SOURCE INFORMATION Block Start

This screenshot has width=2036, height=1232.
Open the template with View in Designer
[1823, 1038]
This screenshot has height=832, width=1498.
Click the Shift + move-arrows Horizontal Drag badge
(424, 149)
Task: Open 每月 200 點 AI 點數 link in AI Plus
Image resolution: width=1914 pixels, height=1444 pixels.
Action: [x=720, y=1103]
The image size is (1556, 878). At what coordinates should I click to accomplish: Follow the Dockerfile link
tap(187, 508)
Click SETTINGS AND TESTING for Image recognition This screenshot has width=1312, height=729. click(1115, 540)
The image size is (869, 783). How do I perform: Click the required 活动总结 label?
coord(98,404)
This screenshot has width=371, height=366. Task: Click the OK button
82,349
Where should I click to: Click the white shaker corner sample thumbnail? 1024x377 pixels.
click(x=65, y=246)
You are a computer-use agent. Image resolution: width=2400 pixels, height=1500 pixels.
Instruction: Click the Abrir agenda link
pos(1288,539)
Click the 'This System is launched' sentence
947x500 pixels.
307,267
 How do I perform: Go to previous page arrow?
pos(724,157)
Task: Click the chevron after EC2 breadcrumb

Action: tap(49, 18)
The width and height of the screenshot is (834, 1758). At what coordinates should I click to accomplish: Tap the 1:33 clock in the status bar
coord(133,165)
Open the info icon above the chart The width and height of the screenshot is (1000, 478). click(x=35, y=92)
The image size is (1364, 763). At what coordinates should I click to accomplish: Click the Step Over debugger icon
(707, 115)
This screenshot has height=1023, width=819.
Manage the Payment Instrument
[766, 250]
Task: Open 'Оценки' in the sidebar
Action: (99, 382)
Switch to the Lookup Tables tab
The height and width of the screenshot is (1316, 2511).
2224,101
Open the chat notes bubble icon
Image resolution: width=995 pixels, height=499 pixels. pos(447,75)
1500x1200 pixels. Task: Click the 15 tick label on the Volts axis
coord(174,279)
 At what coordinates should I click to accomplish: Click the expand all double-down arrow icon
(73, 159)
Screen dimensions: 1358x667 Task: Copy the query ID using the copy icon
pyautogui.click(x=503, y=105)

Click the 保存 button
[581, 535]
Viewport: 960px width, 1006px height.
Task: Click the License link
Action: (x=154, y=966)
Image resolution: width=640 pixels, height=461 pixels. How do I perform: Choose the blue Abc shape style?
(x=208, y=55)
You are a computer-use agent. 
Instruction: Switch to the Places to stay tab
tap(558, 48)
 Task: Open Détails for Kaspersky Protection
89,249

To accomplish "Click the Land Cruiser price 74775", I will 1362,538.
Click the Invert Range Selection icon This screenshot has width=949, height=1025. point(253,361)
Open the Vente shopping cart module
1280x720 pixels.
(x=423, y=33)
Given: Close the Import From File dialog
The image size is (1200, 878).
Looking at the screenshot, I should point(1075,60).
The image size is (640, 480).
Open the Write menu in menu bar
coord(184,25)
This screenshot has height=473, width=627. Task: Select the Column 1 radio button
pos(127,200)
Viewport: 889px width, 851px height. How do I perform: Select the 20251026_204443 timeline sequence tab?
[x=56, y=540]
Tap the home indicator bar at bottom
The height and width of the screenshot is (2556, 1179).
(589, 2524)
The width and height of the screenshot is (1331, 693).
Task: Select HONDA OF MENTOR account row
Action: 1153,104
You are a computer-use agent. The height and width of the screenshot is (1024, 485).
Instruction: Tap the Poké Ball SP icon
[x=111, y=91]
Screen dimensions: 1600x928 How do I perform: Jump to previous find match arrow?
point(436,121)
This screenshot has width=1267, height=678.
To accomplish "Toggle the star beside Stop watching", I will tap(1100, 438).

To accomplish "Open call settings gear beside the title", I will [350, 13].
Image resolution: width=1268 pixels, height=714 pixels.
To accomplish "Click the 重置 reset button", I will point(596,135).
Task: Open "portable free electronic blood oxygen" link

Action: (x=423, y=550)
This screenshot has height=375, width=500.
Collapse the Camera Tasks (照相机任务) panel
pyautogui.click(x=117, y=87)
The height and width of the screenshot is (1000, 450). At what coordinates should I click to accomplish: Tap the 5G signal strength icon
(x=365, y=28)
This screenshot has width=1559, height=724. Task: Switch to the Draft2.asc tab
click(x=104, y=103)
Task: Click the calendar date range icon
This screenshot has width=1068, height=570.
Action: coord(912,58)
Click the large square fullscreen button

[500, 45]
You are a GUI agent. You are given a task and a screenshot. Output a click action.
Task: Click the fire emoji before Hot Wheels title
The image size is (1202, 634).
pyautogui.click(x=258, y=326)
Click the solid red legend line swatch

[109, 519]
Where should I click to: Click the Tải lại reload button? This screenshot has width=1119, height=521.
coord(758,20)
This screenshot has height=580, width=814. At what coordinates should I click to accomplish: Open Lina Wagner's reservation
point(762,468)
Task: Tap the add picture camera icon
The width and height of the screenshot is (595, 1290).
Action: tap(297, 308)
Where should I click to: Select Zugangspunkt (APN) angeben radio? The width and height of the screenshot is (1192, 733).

SOURCE INFORMATION Block End

- _AIM OF THE EXERCISE_
Could you restate, word for word, every line from the one containing "Task: Tap the add picture camera icon" through the last line of the records above, and nothing more?

- _YOUR SOLUTION_
Task: Tap the add picture camera icon
The width and height of the screenshot is (595, 1290).
Action: tap(297, 308)
Where should I click to: Select Zugangspunkt (APN) angeben radio? The width and height of the screenshot is (1192, 733).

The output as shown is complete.